### TO BE DONE
Reproduce every line of the material below without changing a single character.
* START DATA TO USE *
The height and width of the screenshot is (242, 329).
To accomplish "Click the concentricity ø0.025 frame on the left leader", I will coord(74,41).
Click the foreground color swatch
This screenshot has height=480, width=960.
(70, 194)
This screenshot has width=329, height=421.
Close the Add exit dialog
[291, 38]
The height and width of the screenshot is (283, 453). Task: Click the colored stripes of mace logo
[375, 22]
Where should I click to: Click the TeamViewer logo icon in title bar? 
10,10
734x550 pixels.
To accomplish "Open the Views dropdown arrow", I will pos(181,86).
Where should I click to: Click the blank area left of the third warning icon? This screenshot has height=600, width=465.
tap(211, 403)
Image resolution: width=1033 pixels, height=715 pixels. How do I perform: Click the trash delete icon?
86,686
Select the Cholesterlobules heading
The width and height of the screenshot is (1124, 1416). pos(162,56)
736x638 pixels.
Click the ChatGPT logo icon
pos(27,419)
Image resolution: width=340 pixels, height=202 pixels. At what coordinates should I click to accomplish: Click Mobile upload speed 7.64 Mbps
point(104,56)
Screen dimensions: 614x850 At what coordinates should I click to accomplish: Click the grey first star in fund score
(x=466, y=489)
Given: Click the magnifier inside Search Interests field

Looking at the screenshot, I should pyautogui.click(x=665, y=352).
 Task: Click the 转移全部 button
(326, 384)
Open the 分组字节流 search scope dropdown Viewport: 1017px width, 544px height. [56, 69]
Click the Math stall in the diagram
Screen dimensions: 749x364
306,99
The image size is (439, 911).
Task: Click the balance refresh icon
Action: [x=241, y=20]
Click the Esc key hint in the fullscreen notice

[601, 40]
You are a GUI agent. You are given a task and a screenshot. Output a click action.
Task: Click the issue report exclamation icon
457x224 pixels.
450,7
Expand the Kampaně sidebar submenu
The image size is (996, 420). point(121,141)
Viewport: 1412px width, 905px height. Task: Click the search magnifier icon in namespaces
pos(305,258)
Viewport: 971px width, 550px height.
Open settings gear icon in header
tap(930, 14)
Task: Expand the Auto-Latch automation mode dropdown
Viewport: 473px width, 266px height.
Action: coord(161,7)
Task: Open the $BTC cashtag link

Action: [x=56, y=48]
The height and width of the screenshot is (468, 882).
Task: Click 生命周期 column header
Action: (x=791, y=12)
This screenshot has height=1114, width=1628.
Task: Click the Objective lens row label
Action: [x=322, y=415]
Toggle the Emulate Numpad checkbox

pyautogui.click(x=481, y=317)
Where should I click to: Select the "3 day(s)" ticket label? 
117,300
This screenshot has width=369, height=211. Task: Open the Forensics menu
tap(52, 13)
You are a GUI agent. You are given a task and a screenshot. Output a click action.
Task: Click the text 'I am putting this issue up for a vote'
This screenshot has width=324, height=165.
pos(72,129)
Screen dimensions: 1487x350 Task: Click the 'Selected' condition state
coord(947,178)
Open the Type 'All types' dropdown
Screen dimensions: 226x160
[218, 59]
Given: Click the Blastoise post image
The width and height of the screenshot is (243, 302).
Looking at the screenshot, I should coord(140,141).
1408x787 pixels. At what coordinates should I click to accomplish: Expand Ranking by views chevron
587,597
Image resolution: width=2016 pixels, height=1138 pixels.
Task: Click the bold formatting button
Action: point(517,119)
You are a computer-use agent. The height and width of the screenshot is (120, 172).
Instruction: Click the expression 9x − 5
* END DATA TO USE *
### EXERCISE OUTPUT
The height and width of the screenshot is (242, 329).
To accomplish "Click the concentricity ø0.025 frame on the left leader", I will coord(74,41).
Click the foreground color swatch
This screenshot has height=480, width=960.
(70, 194)
This screenshot has width=329, height=421.
Close the Add exit dialog
[291, 38]
The height and width of the screenshot is (283, 453). Task: Click the colored stripes of mace logo
[375, 22]
Where should I click to: Click the TeamViewer logo icon in title bar? 
10,10
734x550 pixels.
To accomplish "Open the Views dropdown arrow", I will pos(181,86).
Where should I click to: Click the blank area left of the third warning icon? This screenshot has height=600, width=465.
tap(211, 403)
Image resolution: width=1033 pixels, height=715 pixels. How do I perform: Click the trash delete icon?
86,686
Select the Cholesterlobules heading
The width and height of the screenshot is (1124, 1416). pos(162,56)
736x638 pixels.
Click the ChatGPT logo icon
pos(27,419)
Image resolution: width=340 pixels, height=202 pixels. At what coordinates should I click to accomplish: Click Mobile upload speed 7.64 Mbps
point(104,56)
Screen dimensions: 614x850 At what coordinates should I click to accomplish: Click the grey first star in fund score
(x=466, y=489)
Given: Click the magnifier inside Search Interests field

Looking at the screenshot, I should pyautogui.click(x=665, y=352).
 Task: Click the 转移全部 button
(326, 384)
Open the 分组字节流 search scope dropdown Viewport: 1017px width, 544px height. [56, 69]
Click the Math stall in the diagram
Screen dimensions: 749x364
306,99
The image size is (439, 911).
Task: Click the balance refresh icon
Action: [x=241, y=20]
Click the Esc key hint in the fullscreen notice

[601, 40]
You are a GUI agent. You are given a task and a screenshot. Output a click action.
Task: Click the issue report exclamation icon
457x224 pixels.
450,7
Expand the Kampaně sidebar submenu
The image size is (996, 420). point(121,141)
Viewport: 1412px width, 905px height. Task: Click the search magnifier icon in namespaces
pos(305,258)
Viewport: 971px width, 550px height.
Open settings gear icon in header
tap(930, 14)
Task: Expand the Auto-Latch automation mode dropdown
Viewport: 473px width, 266px height.
Action: coord(161,7)
Task: Open the $BTC cashtag link

Action: [x=56, y=48]
The height and width of the screenshot is (468, 882).
Task: Click 生命周期 column header
Action: (x=791, y=12)
This screenshot has height=1114, width=1628.
Task: Click the Objective lens row label
Action: [x=322, y=415]
Toggle the Emulate Numpad checkbox

pyautogui.click(x=481, y=317)
Where should I click to: Select the "3 day(s)" ticket label? 
117,300
This screenshot has width=369, height=211. Task: Open the Forensics menu
tap(52, 13)
You are a GUI agent. You are given a task and a screenshot. Output a click action.
Task: Click the text 'I am putting this issue up for a vote'
This screenshot has width=324, height=165.
pos(72,129)
Screen dimensions: 1487x350 Task: Click the 'Selected' condition state
coord(947,178)
Open the Type 'All types' dropdown
Screen dimensions: 226x160
[218, 59]
Given: Click the Blastoise post image
The width and height of the screenshot is (243, 302).
Looking at the screenshot, I should coord(140,141).
1408x787 pixels. At what coordinates should I click to accomplish: Expand Ranking by views chevron
587,597
Image resolution: width=2016 pixels, height=1138 pixels.
Task: Click the bold formatting button
Action: point(517,119)
You are a computer-use agent. The height and width of the screenshot is (120, 172).
Instruction: Click the expression 9x − 5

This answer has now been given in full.